§ Records for this exercise
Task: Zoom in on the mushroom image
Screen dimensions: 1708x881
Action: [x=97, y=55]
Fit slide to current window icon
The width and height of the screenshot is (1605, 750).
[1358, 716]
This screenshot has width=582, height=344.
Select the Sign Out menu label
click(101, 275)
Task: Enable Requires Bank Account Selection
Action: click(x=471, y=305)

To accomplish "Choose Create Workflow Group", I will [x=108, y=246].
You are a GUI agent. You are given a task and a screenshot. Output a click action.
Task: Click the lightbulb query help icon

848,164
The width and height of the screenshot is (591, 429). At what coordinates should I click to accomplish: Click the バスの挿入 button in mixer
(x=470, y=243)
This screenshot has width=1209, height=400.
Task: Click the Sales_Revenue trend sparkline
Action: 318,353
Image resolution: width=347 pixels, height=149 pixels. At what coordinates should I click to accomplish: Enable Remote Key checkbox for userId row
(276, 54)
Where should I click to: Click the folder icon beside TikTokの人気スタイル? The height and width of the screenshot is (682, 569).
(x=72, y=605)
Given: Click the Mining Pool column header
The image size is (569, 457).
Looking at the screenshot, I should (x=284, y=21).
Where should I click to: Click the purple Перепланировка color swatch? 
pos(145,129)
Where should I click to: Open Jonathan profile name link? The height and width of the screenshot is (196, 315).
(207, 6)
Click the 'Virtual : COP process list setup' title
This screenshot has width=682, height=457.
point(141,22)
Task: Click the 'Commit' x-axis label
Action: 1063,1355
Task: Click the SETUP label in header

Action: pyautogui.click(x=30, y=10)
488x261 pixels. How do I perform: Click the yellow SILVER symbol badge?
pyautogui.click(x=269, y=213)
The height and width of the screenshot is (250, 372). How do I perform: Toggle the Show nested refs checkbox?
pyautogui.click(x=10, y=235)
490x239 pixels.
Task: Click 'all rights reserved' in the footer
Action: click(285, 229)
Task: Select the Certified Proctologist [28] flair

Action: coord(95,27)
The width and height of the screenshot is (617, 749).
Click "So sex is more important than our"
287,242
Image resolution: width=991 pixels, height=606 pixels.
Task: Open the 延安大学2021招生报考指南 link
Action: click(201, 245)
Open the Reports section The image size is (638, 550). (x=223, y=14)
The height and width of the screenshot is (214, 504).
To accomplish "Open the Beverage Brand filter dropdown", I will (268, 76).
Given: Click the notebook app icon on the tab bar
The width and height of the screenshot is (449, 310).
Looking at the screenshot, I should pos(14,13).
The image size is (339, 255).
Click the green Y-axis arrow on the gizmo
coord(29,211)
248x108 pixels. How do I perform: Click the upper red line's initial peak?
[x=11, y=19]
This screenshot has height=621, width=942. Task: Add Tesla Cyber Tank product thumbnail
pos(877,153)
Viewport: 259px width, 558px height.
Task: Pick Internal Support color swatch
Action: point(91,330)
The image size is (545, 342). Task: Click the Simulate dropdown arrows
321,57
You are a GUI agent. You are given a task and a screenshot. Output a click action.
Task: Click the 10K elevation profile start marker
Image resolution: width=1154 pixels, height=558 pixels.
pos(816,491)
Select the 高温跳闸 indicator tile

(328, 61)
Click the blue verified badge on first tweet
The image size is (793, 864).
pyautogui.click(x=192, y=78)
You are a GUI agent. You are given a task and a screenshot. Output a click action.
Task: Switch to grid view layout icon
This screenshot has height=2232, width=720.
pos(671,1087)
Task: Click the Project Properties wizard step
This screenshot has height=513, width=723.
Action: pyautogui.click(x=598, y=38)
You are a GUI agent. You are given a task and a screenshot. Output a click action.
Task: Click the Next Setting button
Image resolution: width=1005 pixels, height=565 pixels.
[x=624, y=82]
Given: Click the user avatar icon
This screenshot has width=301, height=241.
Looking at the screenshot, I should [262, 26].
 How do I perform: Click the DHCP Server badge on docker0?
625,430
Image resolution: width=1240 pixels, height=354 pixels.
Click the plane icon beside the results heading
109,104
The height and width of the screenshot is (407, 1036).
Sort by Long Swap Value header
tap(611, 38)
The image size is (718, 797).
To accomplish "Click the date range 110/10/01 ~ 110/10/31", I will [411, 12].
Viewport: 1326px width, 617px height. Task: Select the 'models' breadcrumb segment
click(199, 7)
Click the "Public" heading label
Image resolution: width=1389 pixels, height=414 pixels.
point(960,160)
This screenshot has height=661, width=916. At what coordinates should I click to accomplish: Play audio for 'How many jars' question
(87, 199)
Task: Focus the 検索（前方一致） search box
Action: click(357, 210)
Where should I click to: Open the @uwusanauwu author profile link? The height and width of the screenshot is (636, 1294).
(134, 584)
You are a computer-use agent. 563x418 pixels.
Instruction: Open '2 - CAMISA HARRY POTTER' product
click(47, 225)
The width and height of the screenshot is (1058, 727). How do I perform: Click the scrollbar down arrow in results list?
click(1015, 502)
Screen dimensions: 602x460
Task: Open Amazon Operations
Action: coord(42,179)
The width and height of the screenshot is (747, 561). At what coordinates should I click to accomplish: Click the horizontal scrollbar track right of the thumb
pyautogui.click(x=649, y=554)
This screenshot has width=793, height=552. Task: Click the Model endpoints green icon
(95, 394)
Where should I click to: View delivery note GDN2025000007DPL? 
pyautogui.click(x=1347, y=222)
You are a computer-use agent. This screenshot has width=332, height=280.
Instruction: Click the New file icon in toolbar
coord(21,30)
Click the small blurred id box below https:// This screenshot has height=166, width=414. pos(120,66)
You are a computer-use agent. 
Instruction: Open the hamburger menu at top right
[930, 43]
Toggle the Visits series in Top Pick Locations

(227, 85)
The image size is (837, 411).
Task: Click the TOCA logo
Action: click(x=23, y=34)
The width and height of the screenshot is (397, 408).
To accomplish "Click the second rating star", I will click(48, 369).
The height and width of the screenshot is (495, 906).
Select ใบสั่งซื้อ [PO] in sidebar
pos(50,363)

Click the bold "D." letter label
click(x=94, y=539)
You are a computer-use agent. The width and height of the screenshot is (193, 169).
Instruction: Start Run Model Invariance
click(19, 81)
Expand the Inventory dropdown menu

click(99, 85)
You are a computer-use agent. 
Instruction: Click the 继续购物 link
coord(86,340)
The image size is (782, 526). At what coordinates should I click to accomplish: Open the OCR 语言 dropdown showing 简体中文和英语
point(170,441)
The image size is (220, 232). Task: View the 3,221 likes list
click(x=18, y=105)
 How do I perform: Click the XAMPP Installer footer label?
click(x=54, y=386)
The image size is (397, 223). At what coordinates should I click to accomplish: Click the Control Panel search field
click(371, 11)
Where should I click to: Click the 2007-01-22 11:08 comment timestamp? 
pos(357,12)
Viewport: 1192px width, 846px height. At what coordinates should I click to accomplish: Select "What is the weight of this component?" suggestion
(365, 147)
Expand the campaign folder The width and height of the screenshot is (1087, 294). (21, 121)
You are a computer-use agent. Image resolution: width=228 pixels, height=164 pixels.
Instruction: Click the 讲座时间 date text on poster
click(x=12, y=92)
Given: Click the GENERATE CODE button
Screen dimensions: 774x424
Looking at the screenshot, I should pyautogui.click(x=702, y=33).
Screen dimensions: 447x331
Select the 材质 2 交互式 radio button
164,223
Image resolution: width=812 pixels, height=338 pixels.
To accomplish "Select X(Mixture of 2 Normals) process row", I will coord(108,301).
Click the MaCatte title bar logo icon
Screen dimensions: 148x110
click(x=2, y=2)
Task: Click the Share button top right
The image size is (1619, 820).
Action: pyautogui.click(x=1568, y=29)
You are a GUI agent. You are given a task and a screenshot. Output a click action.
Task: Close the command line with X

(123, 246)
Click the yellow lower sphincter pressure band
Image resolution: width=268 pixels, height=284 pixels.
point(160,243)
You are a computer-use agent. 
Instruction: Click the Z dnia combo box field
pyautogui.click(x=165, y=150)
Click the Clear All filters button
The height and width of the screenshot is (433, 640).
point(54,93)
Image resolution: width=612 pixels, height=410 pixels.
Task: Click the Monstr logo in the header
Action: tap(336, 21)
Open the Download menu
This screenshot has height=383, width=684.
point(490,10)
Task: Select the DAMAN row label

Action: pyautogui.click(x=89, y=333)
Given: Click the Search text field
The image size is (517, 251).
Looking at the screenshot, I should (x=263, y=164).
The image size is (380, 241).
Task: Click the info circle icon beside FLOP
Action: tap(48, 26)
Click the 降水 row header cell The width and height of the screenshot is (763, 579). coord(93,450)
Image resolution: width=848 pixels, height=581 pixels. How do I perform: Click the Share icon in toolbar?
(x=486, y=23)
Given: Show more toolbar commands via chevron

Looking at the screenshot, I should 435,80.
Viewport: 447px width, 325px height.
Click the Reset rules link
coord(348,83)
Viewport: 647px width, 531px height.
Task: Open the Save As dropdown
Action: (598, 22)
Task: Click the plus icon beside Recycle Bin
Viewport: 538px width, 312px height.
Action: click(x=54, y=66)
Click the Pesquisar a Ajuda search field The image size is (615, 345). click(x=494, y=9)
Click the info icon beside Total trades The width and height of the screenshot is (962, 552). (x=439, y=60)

§ Aim of the task
Your task is to transcribe, with no changes, only the lines of the listing above that lie between the line holding "Open the Reports" and the line holding "Given: Click the notebook", inclusive.

§ Solution to this task
Open the Reports section The image size is (638, 550). (x=223, y=14)
The height and width of the screenshot is (214, 504).
To accomplish "Open the Beverage Brand filter dropdown", I will (268, 76).
Given: Click the notebook app icon on the tab bar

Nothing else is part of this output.